━━━ Excerpt to read ━━━
DIRECTOR AND OFFICER LIABILITY AND INDEMNIFICATION
 
     The Company's Articles of Incorporation, as amended, provide that the
liability of the Company's directors is limited and that the Company will
indemnify its directors and officers to the fullest extent permitted by law.
Insofar as indemnification for liability arising under the Securities Act may be
provided to directors, officers and controlling persons of the Company pursuant
to those provisions, or otherwise, the Company has been advised that in the
opinion of the Commission such indemnification is against public policy as
expressed in the Securities Act and is, therefore, unenforceable.
 
TRANSFER AGENT AND REGISTRAR
 
     The transfer agent and registrar for the Common Stock is ChaseMellon
Shareholder Services LLC.
 
                                       40
<PAGE>   41
 
                        SHARES ELIGIBLE FOR FUTURE SALE
 
     Prior to the Offering, there has been no public market for the Common
Stock. Sales of a substantial amount of Common Stock in the public market, or
the perception that such sales may occur, could adversely affect the market
price of the Common Stock prevailing from time to time in the public market and
could impair the Company's ability to raise additional capital through the sale
of its equity securities in the future.
 
     Upon completion of the Offering, the Company will have 2,215,065 shares of
Common Stock outstanding (2,380,065 shares, if the Underwriters' over-allotment
option is exercised in full), consisting of 1,100,000 shares of Common Stock
offered hereby (1,265,000 shares, if the Underwriters' over-allotment option is
exercised in full) and 1,115,065 restricted shares of Common Stock. In addition,
the Company will have reserved 107,157 shares of Common Stock for issuance upon
exercise of outstanding options granted under the 1996 Option Plan and 200,000
shares of Common Stock for issuance upon exercise of options which may be
granted under the 1997 Option Plan.
 
     The shares of Common Stock offered hereby will be freely tradable without
restriction or further registration under the Securities Act by persons other
than affiliates of the Company. The restricted shares will be freely tradable if
subsequently registered under the Securities Act or to the extent permitted by
Rule 144 or some other exemption from registration under the Securities Act.
━━━ Supplied information ━━━
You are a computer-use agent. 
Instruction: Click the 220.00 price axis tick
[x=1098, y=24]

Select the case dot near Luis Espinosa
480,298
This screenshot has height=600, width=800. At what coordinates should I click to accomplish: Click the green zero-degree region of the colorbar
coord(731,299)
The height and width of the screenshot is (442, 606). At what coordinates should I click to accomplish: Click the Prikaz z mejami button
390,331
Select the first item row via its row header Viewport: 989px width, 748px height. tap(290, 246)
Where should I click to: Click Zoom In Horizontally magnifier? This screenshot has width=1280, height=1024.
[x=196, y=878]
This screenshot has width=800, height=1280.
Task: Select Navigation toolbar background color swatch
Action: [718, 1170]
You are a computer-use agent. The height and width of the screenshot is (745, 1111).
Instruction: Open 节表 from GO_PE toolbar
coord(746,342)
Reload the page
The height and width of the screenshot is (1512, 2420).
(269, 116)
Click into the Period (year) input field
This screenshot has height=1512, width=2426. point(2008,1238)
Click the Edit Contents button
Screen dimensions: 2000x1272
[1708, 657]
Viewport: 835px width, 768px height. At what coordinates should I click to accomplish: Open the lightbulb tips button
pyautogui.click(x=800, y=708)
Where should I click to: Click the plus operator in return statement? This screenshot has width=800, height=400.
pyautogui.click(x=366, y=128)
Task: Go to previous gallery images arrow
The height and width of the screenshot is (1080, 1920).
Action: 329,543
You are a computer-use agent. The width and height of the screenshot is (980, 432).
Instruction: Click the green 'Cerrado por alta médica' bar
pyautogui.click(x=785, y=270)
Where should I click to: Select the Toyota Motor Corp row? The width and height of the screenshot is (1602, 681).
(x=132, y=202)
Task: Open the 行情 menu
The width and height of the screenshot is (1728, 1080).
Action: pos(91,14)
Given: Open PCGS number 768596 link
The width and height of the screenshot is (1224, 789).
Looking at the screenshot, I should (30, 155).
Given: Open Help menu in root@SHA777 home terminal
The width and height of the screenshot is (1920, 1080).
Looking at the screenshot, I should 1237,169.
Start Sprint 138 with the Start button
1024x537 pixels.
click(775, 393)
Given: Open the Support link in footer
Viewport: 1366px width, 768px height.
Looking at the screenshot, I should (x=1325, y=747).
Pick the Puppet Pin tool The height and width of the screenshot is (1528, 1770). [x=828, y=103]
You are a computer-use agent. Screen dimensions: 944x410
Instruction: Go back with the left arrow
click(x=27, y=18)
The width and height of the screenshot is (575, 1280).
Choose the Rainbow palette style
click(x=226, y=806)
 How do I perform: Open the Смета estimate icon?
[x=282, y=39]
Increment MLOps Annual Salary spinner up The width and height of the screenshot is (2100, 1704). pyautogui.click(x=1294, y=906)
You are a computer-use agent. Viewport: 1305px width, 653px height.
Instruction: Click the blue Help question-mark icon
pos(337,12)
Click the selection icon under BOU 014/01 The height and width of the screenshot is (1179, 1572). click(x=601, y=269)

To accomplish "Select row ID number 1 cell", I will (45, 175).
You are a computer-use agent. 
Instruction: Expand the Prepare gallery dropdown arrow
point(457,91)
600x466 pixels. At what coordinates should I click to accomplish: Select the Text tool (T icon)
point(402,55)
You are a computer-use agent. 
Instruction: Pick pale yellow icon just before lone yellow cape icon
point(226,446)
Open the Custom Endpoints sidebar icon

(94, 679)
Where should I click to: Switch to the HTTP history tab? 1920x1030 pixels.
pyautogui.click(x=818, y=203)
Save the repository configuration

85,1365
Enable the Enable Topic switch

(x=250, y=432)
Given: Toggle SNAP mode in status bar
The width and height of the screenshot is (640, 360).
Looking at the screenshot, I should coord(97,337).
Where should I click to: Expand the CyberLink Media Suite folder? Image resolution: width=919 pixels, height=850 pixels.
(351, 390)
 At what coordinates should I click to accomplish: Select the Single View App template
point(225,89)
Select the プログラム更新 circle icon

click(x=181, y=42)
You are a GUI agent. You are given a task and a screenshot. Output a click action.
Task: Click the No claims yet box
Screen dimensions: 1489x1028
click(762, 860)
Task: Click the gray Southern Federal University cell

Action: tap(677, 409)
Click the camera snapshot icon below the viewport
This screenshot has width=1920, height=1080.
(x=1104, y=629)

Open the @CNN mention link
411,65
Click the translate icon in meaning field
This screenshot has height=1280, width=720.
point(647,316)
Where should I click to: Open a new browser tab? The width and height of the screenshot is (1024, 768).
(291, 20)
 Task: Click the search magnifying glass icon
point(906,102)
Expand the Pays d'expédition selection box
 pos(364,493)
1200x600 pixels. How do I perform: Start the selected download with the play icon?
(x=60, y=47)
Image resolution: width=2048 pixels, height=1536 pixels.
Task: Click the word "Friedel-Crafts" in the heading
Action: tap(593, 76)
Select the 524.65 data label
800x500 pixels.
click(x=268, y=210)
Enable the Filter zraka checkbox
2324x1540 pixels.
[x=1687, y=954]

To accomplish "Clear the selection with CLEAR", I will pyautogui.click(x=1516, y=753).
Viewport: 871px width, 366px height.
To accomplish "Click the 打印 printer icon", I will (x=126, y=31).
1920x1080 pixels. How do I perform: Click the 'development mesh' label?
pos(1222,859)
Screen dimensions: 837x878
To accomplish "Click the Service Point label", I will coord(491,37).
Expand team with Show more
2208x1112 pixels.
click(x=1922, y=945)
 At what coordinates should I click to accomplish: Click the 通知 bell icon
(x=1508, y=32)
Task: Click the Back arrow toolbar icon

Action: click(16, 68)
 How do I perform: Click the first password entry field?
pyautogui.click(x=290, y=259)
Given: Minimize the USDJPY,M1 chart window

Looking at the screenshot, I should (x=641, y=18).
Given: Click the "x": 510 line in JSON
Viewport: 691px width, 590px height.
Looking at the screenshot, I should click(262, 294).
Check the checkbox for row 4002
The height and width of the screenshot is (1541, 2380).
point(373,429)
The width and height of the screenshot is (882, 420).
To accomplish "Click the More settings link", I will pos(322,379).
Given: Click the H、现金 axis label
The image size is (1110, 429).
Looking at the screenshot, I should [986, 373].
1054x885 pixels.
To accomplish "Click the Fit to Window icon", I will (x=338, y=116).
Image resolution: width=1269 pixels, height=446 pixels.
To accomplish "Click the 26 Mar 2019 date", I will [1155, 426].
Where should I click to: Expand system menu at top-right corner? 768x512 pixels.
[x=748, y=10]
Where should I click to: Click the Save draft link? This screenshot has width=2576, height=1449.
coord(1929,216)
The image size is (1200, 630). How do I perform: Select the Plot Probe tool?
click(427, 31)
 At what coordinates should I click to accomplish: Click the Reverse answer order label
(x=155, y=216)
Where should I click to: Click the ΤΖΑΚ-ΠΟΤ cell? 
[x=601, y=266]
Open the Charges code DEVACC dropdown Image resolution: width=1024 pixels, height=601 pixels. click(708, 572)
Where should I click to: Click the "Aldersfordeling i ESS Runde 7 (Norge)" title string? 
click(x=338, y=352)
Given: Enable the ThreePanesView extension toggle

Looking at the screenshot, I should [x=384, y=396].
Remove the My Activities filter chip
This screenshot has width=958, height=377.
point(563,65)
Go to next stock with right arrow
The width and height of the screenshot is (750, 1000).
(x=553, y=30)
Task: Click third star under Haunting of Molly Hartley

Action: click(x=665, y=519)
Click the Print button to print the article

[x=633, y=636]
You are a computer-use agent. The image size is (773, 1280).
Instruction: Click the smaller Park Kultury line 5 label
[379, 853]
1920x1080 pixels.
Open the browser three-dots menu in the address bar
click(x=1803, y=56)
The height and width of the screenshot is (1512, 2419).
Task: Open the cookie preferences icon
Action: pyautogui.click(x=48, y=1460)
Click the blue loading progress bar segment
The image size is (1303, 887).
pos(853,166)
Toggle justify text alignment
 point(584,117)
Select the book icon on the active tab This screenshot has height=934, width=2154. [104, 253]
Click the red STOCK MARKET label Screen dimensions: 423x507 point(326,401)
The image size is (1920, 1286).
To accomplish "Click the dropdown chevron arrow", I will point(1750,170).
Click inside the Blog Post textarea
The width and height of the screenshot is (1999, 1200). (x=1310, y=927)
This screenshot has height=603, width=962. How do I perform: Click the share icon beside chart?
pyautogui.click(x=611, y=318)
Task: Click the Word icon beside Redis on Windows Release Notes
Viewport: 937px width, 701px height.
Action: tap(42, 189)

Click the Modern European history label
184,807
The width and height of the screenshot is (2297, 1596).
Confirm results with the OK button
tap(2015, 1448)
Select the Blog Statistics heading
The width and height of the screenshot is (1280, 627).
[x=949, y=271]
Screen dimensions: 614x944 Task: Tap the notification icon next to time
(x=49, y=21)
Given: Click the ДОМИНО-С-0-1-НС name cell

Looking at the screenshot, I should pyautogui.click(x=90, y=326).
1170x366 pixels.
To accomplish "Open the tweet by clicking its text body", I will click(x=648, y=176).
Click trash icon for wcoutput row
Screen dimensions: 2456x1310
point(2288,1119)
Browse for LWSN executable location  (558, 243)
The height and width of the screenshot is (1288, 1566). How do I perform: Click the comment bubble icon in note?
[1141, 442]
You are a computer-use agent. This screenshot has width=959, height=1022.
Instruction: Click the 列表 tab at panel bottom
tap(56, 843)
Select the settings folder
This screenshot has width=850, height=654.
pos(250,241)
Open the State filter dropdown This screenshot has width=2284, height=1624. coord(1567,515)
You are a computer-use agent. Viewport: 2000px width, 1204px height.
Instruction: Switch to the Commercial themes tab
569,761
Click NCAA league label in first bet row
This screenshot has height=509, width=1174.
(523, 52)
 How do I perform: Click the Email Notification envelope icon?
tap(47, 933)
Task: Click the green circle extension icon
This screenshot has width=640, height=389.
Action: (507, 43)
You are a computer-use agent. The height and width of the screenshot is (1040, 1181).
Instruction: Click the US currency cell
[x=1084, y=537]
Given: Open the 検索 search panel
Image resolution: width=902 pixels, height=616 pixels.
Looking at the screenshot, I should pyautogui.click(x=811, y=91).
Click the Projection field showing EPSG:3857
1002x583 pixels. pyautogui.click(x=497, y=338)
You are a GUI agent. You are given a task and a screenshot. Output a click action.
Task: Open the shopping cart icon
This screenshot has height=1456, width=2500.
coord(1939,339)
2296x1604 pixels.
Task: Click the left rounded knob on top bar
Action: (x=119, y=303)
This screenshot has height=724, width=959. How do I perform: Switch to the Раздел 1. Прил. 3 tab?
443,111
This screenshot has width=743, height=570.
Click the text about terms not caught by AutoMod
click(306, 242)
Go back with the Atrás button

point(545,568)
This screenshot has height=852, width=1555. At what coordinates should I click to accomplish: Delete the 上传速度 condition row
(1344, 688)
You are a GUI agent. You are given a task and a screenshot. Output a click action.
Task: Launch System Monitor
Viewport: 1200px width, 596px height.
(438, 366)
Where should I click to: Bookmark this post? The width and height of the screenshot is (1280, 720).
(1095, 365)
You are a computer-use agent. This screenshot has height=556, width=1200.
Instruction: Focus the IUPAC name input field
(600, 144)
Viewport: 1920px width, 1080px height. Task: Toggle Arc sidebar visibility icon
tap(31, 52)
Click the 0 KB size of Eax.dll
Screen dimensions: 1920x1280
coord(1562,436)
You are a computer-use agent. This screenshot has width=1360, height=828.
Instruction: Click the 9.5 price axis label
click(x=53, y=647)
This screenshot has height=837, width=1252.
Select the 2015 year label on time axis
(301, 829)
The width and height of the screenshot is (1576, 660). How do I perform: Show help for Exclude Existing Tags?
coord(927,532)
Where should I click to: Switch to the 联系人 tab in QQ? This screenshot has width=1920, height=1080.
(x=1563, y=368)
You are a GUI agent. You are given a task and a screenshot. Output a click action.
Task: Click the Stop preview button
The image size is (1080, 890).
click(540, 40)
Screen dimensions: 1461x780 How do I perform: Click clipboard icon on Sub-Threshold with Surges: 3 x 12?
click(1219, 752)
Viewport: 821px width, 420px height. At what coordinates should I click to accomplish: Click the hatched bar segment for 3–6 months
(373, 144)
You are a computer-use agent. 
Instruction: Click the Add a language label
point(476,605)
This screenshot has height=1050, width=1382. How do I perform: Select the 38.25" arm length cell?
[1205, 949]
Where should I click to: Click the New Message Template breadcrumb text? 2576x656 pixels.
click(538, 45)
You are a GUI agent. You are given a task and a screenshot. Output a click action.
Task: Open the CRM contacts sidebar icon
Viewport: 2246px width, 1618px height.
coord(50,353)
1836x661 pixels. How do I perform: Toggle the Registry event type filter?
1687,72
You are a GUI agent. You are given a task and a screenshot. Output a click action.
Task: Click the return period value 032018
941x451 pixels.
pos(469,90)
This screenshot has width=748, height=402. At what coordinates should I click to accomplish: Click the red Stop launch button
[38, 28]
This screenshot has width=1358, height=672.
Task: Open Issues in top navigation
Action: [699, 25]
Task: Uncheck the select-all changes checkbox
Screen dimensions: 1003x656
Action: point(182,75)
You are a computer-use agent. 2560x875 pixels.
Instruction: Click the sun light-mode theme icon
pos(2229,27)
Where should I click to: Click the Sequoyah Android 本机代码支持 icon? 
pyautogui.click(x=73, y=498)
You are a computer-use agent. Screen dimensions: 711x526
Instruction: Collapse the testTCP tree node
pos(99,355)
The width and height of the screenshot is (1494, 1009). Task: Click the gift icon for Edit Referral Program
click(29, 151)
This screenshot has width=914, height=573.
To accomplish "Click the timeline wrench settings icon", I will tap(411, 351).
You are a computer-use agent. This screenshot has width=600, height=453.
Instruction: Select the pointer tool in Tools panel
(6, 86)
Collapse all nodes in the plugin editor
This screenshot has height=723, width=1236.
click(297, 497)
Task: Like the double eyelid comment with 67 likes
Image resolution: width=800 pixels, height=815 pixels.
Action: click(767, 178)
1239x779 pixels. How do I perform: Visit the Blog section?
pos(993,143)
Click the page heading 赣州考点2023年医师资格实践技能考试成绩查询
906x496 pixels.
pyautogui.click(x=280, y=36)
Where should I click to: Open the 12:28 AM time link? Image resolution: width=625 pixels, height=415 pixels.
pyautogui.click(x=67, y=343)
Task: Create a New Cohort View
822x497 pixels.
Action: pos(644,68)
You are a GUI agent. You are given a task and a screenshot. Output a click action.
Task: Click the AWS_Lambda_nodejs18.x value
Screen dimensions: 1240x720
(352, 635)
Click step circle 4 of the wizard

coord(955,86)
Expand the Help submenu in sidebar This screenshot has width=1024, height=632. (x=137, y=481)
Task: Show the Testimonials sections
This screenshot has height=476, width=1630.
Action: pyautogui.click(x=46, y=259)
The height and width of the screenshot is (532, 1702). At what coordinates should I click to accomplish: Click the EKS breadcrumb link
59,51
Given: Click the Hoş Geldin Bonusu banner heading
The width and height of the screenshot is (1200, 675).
━━━
** Exercise set **
1. According to the prospectus excerpt, who serves as transfer agent and registrar for the Common Stock?
2. Write the next part of the prospectus excerpt, starting after its final sentence.
You can set the material aside; it plays no part in this work.

** Answers **
1. ChaseMellon Shareholder Services LLC.

2.
 
     In general, under Rule 144 as currently in effect, if one year has elapsed
since the date of acquisition of restricted shares from the Company or an
affiliate of the Company, the holder is entitled to sell, in the public market,
within any three month period, that number of shares of Common Stock which does
not exceed the greater of 1% of the total number of then outstanding shares of
Common Stock or the average weekly trading volume of shares of Common Stock
during the four calendar weeks preceding the date on which notice of the sale is
filed with the Commission. Sales under Rule 144 are also subject to certain
requirements as to the manner of sale, notice and availability of current public
information about the Company. If two years have elapsed, a holder, other than
an affiliate of the Company, is entitled to sell restricted shares in the public
market under Rule 144(k) without regard to the volume limitations, manner of
sale requirements, public information requirements or notice requirements. Of
the restricted shares, 1,055,541 shares of Common Stock will be eligible for
sale under Rule 144 under the Securities Act 90 days after the date of this
Prospectus, and the remaining 59,524 shares will be eligible for sale under Rule
144 on January 31, 1998.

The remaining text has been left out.